PAGE:
Whether cheating is acceptable certainly depends on how the term is defined. For example, unfaithfulness in a relationship is definitely not one of such cases. Just think, would you be happy if your significant other decides to cheat on you for someone else? Most people would respond to this question with a solid no.
The example above is not what most people will get to. Let's see the most common forms of cheating. Cheating in exams is one thing many have done, and is often considered to be acceptable to a certain degree. However, the morality of this act depends on the type of the exam. If this exam is ranked and utilizes test percentile, it definitely is not fair for those that crammed hard for it. If cheating in a test produces a negative effect towards stakeholders other than yourself, then it is certainly morally unacceptable. Say that you are from a low-income family somewhere in the world, and would like to apply to an elite university in the UK. You take an IGCSE exam, but due to the amount of cheaters, you miss A* by a few points and received an A as a final grade. Because of this, Oxford and Cambridge rejected your application. How would you feel if you fall into that situation? Bad, terrible, sad, just anything that can describe a bad mood.
This is a quizzing site, so it is well-expected that cheaters roam the website. This type of cheaters generally is not as despised as the type above as they do not cause any important problems in life. It is, however, not nice to miss the 95th percentile by a single answer due to them acing the quizzes effortlessly.
The final definition of the term is to avoid something unfortunate by luck or skill, such as cheating one's death. Like come on, there's nothing to rant about this definition.

GIVEN RECORDS:
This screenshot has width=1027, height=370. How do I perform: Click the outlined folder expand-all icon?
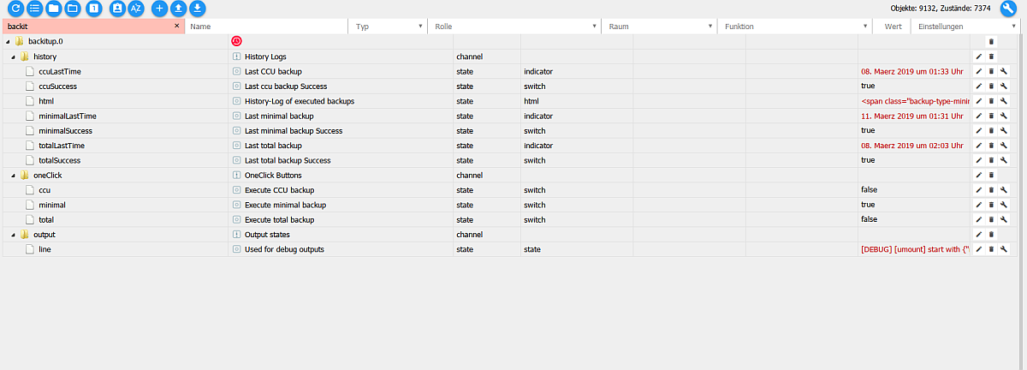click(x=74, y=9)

--

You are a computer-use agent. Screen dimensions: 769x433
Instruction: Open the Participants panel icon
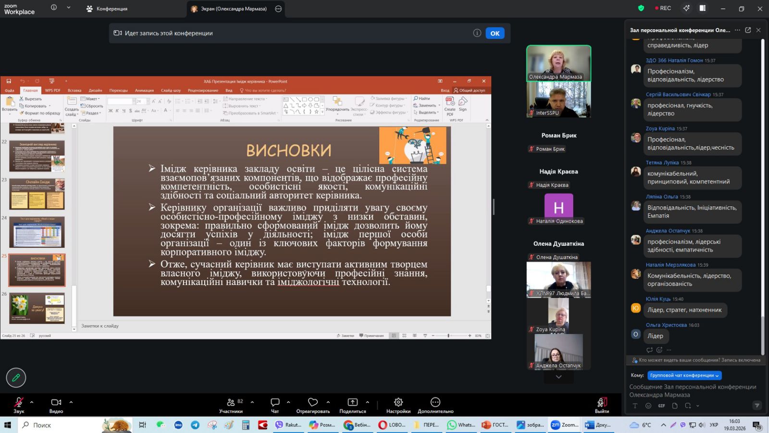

SHORT TASK 1: In the essay on cheating, what grade does the student in the IGCSE scenario end up with?
SHORT TASK 2: Pick up the essay on cheating after its final sentence and keep writing it.

RESPONSE 1: An A, missing the A* by a few points.

RESPONSE 2:
To sum up, cheating may be morally acceptable when it doesn't involve negative effects on others but is generally discouraged. This doesn't mean that you should do it when you are the only stakeholder though. Cheating gives one an unfair advantage over others and cheaters themselves do not tend to enjoy their success as much as those that achieved their titles legitimately. Whether a person would cheat in "tolerable scenarios" is completely up to their own decision, and so is the degree of fulfillment they sense subsequently.
Overall, the two balance out in most scenarios. The only cheating we do act against is cheating takes on your quizzes. For example, if a user takes their own quiz 300 times in an hour just to appear more popular on recent quizzes, this quiz will be hidden, or possibly deleted. Excessive cheating like that is immoral and won't be tolerated.
Thankfully, very few people have the stamina or endurance to cheat to that extent, so we rarely have to enforce this.
As you mentioned, academics is a serious thing. Your future could depend on it. Meanwhile JetPunk is just a quiz site on the internet that, while fun, has very little (if not none) of anything important that will happen in your life. But don't get me wrong, I don't cheat on JetPunk either.
But cheating death...I've probably done that before.